After a few moments of comfortable silence, Whitt looked devilishly at Finley and asked a question that almost always led to a game: “Who do you think did it?”
Finley replied with a wolfish grin.
This was to be the beginning round of the Murder Game, a story-building pastime that the sisters had regularly played as children when they accompanied their parents on holiday or business trips overseas. The object of the game was to incorporate their fellow travelers into macabre scenes of murder and mayhem, much like a live game of Clue. It was not unusual for the girls to giggle through breakfast after seeing guests that had engaged in sordid affairs, shady dealings, and drunken drama during their bedtime round of the game the night before.
“Did what?” Mooney asked innocently.
“You girls should quit!” Mama looked at Whitt reproachfully, narrowing her eyes in an attempt to nip this unbecoming behavior in the bud.

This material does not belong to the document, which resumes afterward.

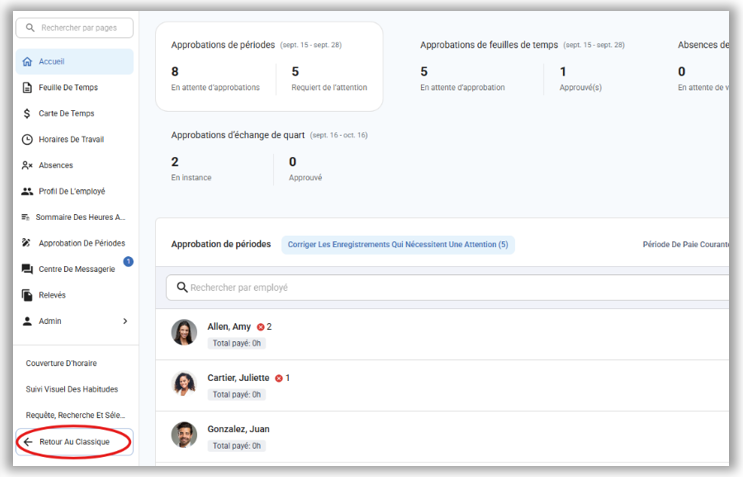Select Couverture D'horaire in sidebar
The image size is (743, 477).
point(61,363)
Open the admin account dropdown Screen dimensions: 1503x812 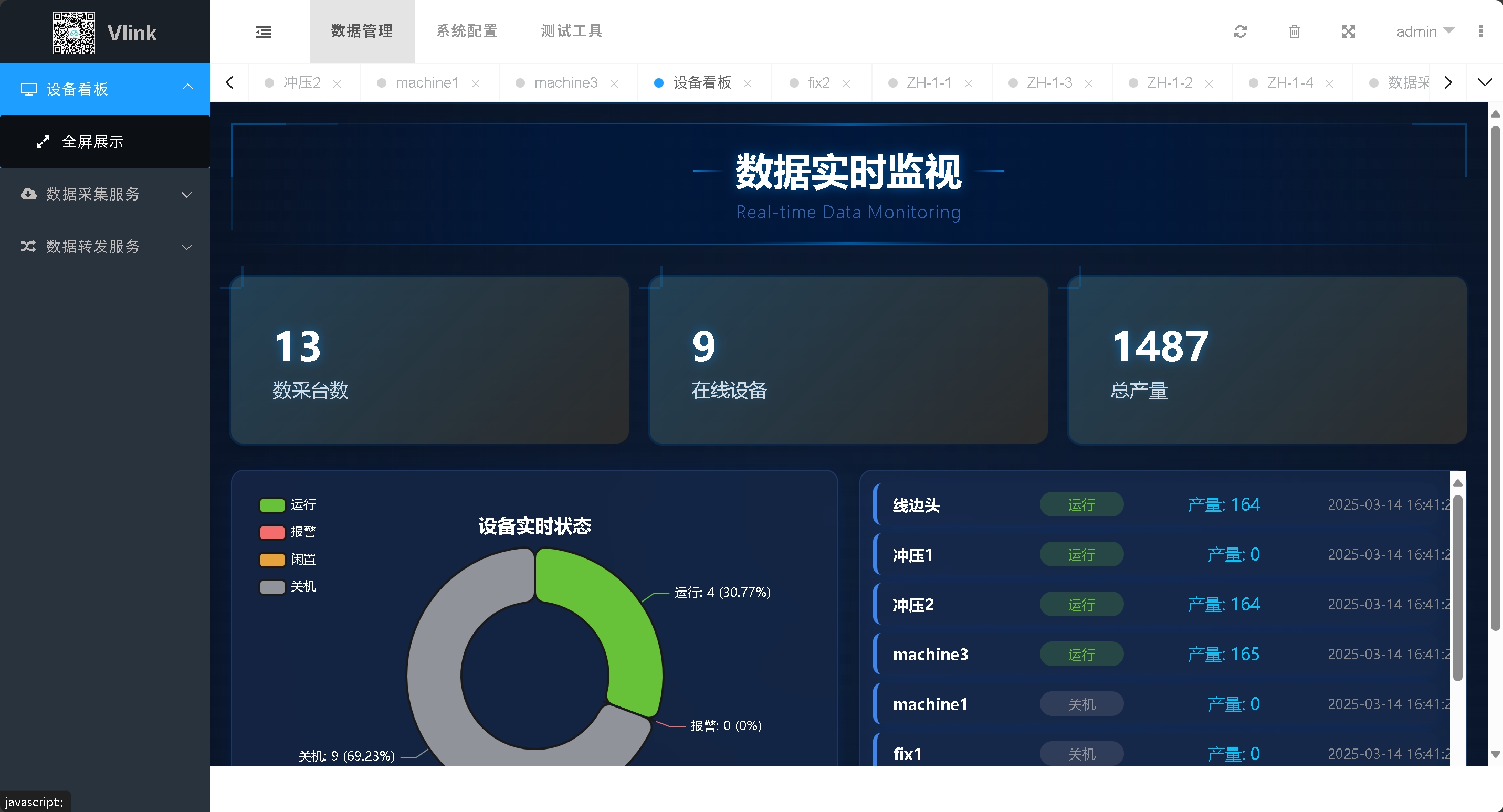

But Whitt’s smile said she wasn’t backing down, and she knew her sister would stand with her.
“Murdered?” Mooney choked out, her face in tormented surprise.

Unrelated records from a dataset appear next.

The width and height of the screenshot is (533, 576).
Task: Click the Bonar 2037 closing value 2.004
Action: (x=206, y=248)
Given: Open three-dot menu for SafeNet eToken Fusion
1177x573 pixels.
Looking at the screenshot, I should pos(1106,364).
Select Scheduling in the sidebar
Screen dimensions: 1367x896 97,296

“No one was murdered, dear,” Mama explained. “These two are playing a silly, very warped childhood game. Please ignore them.”
Mooney listened as the sisters continued as if nothing else had been said.
“The woman in the green sundress. Attractive, but she needs to be knocked off, if for no other reason than to get her out of that unfortunate dress. That putrid-looking color does nothing for her skin tone, and the style is not flattering. Does she not have a mirror?” Whitt said under her breath.
“How did she die?” Finley was meticulously dissecting the elements of the murder and pointedly interrogating Whitt to construct a plausible scenario.
“Poison. No visible signs of foul play. No incriminating fingerprints on the glasses. Seemingly, no enemies. No unusual smells or behaviors. She was just found dead in her reading chair.”
“Makes one want to give up reading,” Finley quipped, tucking into a Greek omelet oozing with spinach and melted feta. “Did she live by herself?”
“Girls, stop this! Not over breakfast. It is enough to turn my stomach!” Mama cried.
“Sorry, Mama. We’ll quit.” Finley stared at her plate before turning to her sister. She winked. This ain’t over, baby sister. I will figure it out before bedtime.